start MATERIAL FOR THE TASK
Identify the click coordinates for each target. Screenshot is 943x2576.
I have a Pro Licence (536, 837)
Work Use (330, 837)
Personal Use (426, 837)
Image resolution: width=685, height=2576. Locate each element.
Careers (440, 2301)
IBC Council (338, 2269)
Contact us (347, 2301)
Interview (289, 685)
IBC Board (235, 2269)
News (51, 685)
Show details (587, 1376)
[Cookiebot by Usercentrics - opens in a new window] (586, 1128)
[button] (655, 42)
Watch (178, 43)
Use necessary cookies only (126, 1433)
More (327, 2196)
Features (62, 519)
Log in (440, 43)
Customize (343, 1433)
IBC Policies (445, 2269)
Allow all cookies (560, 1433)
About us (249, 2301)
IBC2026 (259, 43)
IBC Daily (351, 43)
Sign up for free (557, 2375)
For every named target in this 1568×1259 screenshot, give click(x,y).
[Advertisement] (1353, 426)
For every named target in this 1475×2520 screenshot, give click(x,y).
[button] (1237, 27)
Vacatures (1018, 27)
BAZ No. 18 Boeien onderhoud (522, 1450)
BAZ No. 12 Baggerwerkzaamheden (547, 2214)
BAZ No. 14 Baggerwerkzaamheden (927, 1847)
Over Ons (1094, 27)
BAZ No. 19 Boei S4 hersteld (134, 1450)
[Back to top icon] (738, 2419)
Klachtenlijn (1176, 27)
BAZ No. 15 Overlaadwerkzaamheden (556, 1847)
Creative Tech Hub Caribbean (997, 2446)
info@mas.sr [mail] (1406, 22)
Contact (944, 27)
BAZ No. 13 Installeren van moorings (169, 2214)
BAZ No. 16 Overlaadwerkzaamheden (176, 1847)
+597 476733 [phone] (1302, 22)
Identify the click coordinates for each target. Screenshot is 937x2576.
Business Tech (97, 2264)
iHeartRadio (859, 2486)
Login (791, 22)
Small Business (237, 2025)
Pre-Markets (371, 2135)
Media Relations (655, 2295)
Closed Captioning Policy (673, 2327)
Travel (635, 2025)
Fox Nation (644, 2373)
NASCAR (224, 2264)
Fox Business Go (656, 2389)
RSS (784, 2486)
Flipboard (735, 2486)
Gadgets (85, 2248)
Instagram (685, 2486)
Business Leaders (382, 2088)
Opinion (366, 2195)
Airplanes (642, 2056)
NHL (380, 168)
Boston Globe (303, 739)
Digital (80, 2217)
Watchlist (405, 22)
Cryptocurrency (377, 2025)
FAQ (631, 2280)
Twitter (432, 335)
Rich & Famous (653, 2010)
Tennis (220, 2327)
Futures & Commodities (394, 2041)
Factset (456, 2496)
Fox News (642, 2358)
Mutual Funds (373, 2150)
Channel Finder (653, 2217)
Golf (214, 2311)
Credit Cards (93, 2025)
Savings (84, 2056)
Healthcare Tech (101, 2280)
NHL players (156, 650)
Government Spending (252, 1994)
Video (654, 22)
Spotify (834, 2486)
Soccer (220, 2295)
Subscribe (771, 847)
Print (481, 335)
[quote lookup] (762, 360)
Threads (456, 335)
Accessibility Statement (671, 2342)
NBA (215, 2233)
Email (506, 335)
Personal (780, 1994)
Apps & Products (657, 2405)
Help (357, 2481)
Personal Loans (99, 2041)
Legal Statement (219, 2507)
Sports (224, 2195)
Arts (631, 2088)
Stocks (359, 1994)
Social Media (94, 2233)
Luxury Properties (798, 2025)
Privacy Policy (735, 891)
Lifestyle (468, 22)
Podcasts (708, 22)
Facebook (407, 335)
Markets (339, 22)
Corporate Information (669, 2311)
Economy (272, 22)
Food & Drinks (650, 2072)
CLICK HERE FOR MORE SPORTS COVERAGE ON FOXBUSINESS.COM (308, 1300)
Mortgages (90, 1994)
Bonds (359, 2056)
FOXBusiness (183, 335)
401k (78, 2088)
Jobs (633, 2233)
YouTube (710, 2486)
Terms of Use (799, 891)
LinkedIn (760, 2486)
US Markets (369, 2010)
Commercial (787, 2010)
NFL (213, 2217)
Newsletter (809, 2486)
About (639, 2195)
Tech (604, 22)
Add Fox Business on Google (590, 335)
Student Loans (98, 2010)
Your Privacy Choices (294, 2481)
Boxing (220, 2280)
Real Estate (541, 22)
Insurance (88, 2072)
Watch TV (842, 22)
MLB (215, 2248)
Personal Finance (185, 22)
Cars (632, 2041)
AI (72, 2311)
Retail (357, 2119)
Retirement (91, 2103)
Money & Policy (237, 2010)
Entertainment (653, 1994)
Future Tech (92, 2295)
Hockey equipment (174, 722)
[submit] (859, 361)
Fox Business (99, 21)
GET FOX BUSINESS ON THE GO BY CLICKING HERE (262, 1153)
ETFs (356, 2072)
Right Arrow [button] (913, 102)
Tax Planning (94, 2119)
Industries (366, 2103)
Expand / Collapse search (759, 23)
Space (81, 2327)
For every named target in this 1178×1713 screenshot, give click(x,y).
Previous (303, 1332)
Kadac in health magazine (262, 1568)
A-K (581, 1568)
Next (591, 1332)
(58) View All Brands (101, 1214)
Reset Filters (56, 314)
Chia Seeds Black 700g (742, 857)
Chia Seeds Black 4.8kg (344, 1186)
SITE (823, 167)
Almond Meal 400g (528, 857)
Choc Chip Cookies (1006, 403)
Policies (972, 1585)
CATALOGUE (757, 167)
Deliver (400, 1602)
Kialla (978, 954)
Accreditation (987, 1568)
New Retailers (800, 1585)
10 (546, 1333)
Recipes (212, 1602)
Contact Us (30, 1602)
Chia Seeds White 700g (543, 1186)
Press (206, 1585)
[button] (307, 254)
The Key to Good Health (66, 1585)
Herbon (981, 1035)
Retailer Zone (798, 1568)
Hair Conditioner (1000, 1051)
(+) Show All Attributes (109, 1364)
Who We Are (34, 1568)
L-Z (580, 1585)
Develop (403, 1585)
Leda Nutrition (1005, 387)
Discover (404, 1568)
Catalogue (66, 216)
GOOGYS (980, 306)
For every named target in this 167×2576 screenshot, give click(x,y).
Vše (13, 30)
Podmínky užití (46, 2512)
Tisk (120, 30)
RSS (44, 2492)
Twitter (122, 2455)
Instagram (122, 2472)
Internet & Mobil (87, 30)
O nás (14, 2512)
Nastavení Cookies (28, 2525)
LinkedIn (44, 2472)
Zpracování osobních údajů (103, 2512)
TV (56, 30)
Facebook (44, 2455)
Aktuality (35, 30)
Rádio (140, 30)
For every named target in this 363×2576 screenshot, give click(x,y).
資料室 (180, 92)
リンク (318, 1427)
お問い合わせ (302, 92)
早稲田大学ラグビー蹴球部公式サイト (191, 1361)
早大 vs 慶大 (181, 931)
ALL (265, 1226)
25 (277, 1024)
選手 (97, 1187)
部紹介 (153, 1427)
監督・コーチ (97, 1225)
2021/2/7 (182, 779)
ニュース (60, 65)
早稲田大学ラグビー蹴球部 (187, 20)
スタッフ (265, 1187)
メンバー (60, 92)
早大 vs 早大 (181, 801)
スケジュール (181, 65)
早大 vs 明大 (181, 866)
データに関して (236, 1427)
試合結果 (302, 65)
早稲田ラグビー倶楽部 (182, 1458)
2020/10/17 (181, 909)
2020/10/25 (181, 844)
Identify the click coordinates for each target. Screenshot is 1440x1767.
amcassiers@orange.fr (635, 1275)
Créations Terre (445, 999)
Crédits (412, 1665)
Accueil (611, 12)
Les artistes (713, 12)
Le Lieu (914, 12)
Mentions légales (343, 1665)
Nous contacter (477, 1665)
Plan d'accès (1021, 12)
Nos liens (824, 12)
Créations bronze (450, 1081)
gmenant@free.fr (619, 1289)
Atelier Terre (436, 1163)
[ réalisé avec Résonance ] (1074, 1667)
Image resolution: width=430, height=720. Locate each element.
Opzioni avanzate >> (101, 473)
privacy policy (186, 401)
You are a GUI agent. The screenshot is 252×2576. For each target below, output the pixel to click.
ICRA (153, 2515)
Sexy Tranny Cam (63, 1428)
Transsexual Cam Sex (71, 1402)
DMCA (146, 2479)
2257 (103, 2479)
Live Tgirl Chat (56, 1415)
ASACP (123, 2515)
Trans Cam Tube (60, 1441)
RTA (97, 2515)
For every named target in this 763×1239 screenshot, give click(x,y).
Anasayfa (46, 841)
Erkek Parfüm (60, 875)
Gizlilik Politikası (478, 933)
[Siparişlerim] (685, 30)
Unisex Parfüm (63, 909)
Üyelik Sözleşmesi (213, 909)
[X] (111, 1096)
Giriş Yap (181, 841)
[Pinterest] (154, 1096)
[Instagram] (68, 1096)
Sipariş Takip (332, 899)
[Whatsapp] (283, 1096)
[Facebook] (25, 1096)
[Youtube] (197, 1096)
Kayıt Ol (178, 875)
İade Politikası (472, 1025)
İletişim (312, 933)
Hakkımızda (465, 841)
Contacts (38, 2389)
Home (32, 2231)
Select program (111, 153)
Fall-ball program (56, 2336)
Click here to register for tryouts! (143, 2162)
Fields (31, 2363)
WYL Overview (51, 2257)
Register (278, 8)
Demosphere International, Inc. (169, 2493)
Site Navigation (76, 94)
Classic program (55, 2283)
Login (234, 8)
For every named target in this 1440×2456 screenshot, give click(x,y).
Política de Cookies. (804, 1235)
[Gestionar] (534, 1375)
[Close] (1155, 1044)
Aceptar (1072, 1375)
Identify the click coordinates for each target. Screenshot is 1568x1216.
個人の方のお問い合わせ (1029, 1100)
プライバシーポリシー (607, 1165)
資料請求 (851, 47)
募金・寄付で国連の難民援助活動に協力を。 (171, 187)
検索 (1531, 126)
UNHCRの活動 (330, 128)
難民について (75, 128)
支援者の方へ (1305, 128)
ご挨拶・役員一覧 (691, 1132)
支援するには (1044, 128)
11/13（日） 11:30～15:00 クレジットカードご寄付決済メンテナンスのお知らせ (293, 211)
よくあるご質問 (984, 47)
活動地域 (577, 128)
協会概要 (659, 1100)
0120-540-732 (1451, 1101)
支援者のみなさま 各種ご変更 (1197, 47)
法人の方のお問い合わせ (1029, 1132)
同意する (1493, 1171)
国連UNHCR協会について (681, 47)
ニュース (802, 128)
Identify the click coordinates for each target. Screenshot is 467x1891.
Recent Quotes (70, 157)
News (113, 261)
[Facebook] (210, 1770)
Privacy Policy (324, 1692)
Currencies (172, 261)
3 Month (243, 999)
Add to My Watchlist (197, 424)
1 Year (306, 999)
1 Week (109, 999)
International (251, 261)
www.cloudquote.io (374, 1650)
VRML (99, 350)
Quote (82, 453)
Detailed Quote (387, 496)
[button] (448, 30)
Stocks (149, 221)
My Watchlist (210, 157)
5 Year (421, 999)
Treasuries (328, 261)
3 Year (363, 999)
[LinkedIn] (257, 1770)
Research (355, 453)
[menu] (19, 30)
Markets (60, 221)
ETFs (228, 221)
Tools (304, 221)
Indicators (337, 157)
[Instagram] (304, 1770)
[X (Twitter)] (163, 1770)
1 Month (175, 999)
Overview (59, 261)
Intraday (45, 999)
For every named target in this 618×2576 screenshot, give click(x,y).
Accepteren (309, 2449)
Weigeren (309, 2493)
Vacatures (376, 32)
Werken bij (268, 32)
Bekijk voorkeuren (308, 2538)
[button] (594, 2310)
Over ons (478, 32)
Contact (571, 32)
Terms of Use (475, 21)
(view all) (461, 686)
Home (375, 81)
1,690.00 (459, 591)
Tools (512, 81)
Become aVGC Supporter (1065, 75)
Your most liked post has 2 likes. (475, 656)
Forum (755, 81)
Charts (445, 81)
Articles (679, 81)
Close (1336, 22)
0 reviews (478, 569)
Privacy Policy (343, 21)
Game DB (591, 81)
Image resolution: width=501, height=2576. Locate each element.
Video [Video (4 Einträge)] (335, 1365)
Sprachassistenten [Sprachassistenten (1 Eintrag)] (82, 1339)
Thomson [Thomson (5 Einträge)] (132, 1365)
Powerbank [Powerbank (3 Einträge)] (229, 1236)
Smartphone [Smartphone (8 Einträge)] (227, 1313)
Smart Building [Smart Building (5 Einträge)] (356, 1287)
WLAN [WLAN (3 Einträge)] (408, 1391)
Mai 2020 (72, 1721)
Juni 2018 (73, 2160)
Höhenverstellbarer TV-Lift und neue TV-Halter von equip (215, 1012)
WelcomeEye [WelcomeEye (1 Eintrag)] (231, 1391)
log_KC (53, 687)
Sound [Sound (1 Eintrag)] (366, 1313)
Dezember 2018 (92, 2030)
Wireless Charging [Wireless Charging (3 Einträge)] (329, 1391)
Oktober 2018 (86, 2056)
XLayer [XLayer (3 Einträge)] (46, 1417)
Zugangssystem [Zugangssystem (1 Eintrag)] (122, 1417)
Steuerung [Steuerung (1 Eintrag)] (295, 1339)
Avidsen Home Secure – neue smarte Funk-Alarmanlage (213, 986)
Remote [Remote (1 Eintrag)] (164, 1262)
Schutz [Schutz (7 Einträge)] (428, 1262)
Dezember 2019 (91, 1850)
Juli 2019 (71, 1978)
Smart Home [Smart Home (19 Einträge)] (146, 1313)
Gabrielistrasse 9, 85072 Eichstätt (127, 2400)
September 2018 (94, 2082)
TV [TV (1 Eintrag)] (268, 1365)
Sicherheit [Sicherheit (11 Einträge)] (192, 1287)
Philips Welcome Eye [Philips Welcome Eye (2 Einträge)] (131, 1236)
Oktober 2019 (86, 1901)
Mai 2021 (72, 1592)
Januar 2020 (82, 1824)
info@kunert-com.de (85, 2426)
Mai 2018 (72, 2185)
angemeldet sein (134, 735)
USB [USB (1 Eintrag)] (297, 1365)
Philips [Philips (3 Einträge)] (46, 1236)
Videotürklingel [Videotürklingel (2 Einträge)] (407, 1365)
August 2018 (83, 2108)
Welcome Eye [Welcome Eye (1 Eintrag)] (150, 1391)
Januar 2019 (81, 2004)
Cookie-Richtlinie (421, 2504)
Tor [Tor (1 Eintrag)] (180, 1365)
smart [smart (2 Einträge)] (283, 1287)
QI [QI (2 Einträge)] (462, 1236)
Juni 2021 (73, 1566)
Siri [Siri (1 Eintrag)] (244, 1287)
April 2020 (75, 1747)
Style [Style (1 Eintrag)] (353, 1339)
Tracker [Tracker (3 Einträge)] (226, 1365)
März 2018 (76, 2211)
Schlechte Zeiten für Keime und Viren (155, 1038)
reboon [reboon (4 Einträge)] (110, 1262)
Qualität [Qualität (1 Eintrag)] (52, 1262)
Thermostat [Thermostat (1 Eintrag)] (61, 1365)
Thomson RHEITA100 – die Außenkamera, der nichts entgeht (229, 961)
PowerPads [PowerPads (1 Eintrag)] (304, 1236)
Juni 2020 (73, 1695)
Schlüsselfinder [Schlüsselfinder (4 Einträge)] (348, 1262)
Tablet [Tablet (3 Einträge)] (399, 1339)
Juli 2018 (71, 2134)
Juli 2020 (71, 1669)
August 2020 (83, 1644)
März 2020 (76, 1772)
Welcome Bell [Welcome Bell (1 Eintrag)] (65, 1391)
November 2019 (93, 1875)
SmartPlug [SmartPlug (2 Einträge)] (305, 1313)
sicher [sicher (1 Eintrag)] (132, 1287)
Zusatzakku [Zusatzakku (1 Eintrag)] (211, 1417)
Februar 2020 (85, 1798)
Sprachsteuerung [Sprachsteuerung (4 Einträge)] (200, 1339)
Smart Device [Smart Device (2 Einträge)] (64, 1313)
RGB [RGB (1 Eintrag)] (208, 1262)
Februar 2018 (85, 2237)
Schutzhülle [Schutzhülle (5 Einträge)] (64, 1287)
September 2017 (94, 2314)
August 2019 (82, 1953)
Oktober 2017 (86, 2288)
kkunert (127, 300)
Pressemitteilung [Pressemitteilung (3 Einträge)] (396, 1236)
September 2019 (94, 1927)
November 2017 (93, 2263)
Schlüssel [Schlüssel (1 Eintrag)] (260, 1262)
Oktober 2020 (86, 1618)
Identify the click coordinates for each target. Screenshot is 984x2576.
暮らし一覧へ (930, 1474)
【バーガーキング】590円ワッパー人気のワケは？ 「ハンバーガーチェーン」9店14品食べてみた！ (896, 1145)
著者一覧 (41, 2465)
end MATERIAL FOR THE TASK
Find each line in the listing that contains the string "element", with case counting, and copy those lines.

== TASK ANSWER ==
Image resolution: width=685, height=2576. Locate each element.
Image resolution: width=430, height=720. Locate each element.
Image resolution: width=501, height=2576. Locate each element.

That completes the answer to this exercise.